Originally Posted by diegobxr
First of all, I must say it takes a lot of balls to enter a place like this and ask such a intimate and vulnerable question with such humility. It leaves a good impression of you, at least for me. ;)
Having said that, I'd like to ask:
1) What age are you? Teens? Twenties? (I think it's not the same how you approach a 15 year old girl than a 26).
2) Do you have any other social interactions with her? Like friends in common, birthday parties, go to the same clubs, concerts or places?
3) Are you a friend to some of her friends/girlfriends?
Overall I think Larry's advice is cool. But if you're having a hard time, I'd also try to "maximise exposure" in non-school activities. That will give her more time to get to know you in a more relaxed environment. After all, that's what you want by asking her out. Everytime I met a girl I was interested into I did that, found out who her friends were, what things she liked and found my way to be around them before making the move.
Also, it's easier if her friends like you!
Anyway, I'm no casanova but that's my humble advice. And hey, above all things: don't panic, don't desperate, keep your cool and be confident. ;)
To answer your questions:
1)I'm 20, she's 18.
2)As far as friends in common, she plays in a band with my teacher (a Zeppelin cover band), but I don't see her too often outside of that class and 1 other that I have with her.
3)Again, my answer sort of ties in to the 2nd.

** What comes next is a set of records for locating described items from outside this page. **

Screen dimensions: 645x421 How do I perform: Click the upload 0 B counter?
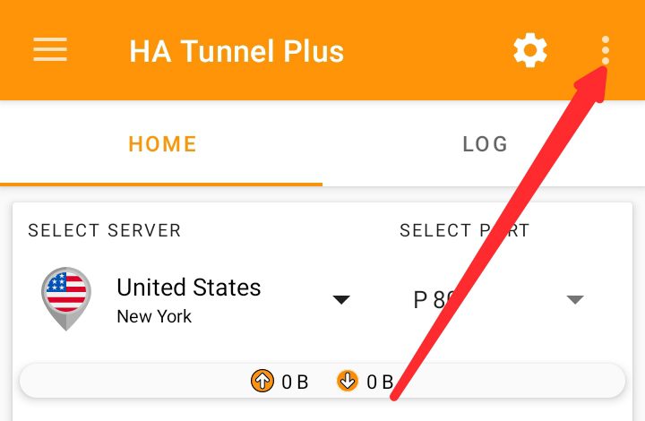[295, 382]
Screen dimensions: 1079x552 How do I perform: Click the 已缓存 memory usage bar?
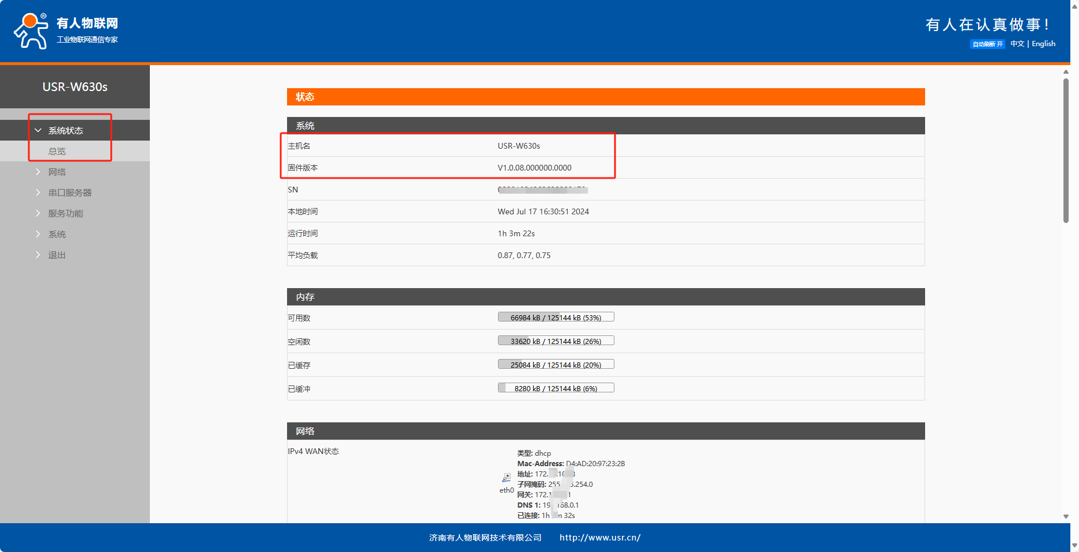point(556,365)
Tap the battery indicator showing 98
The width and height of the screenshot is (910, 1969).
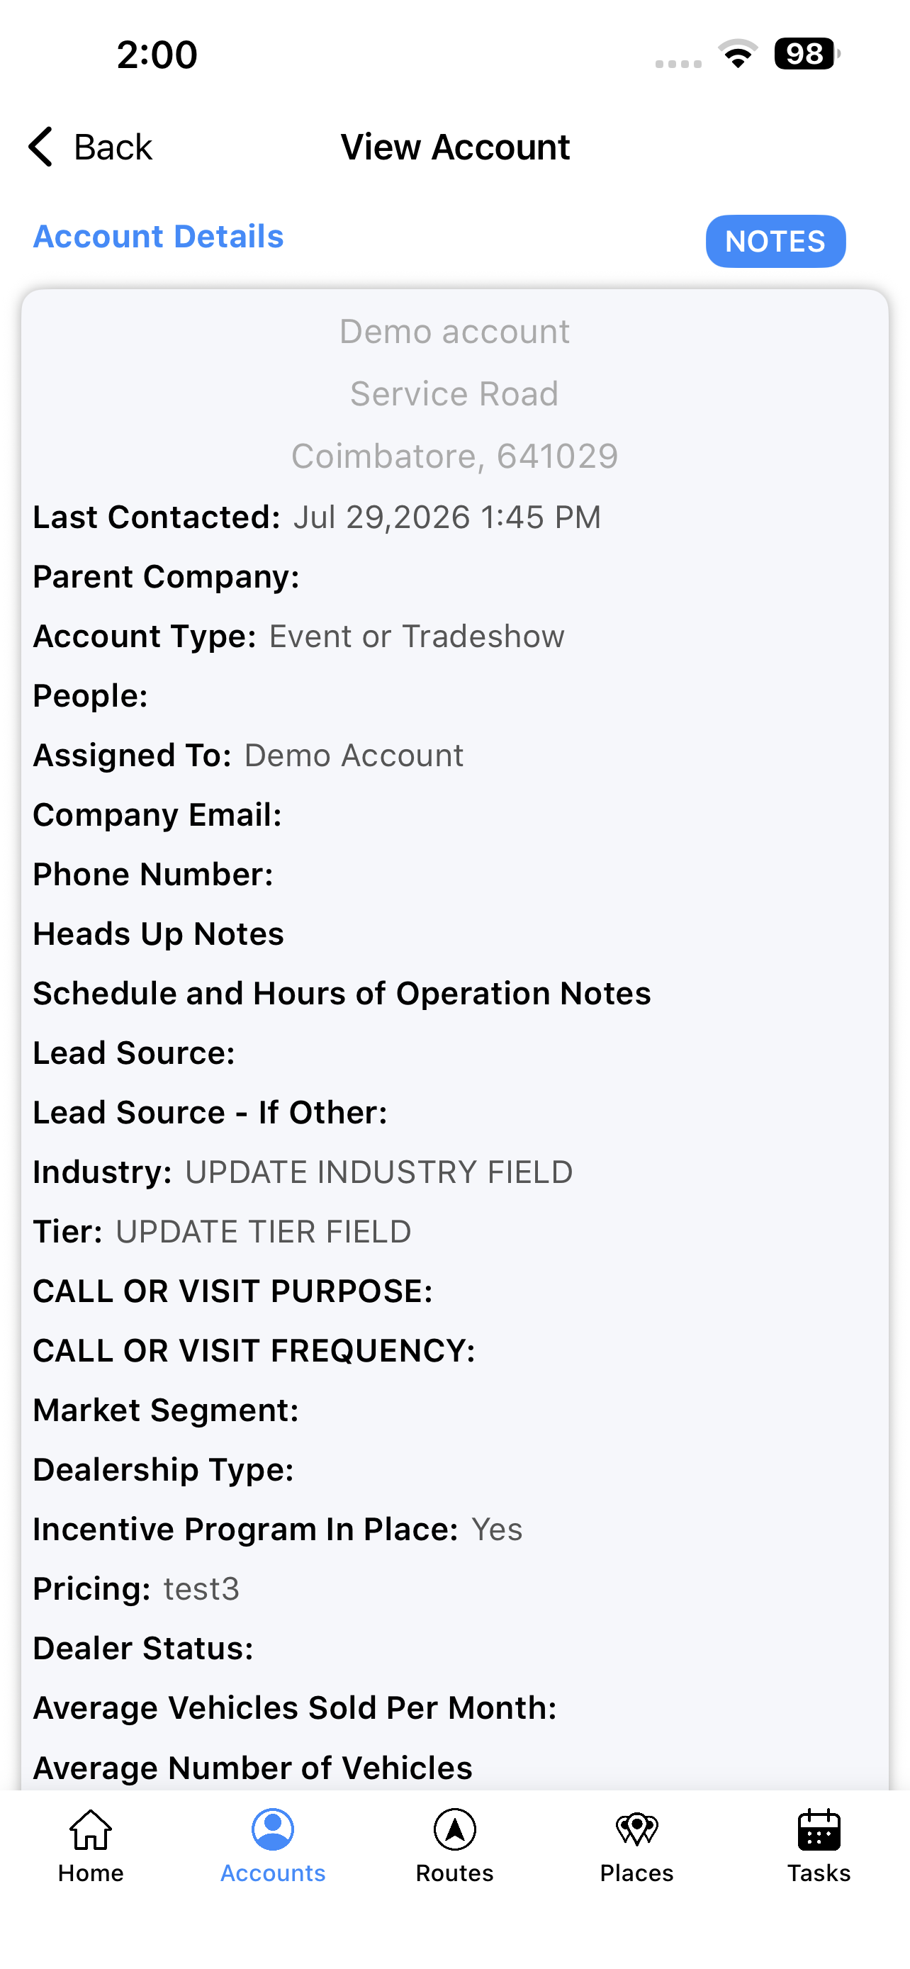pos(807,54)
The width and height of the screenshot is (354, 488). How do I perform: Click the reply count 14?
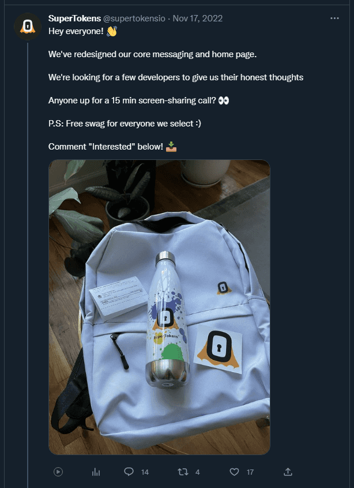[145, 472]
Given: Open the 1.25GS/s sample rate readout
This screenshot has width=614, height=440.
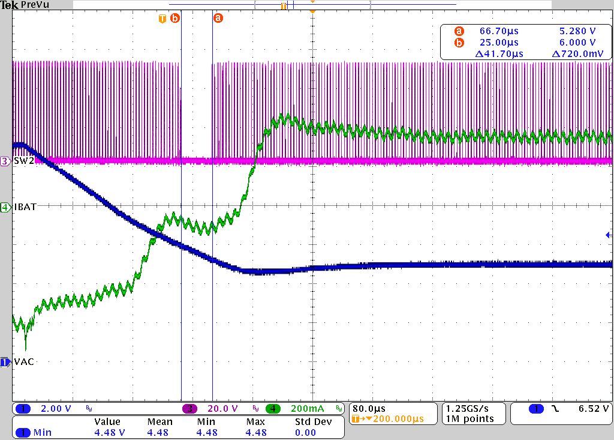Looking at the screenshot, I should 466,408.
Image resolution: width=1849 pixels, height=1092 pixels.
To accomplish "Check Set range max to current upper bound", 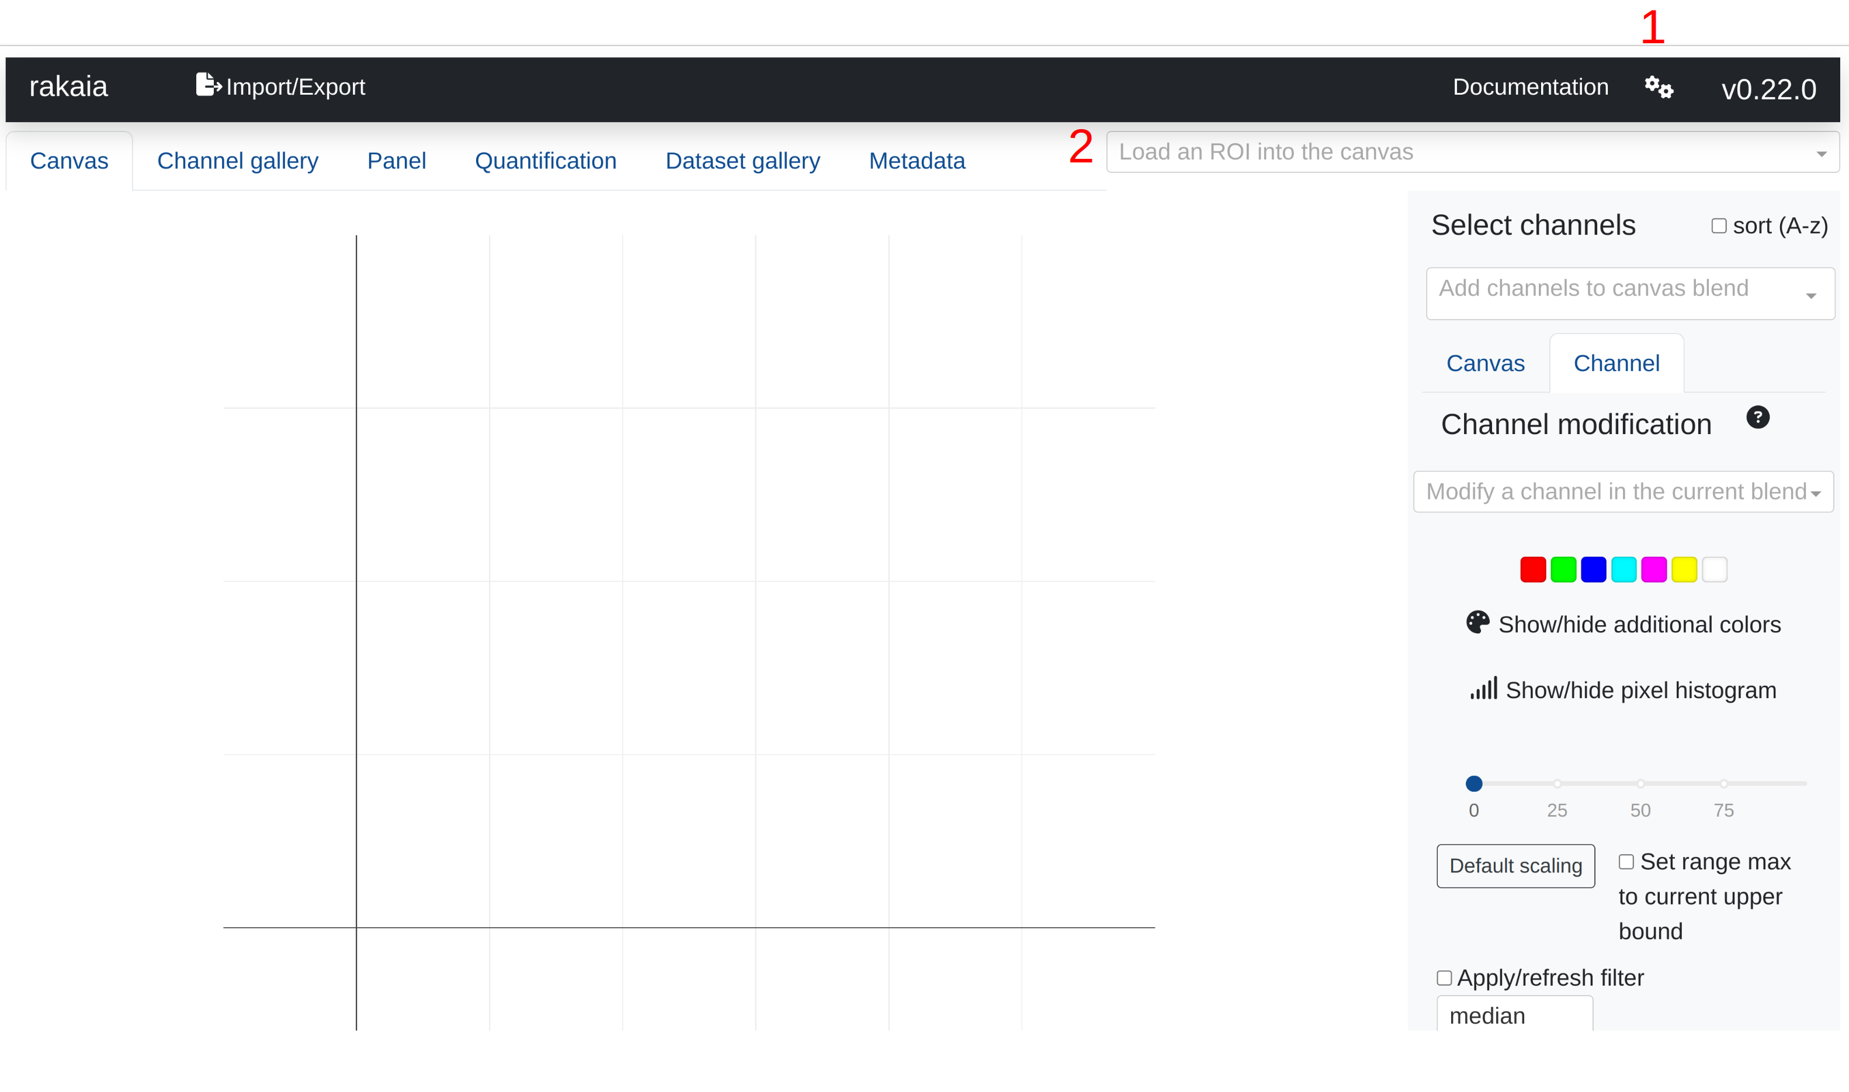I will coord(1626,862).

We've talked before and she seems to like me OK, so we're not strangers to each other by any means. On break we talk too, but a lot of the times it ends up being sort of a group hangout. I just wanna start easy, ask her to have a quick lunch with me before class somewhere totally casual, to the point where it doesn't sound like a date (trust me, girls at that age don't "date") and see where it goes.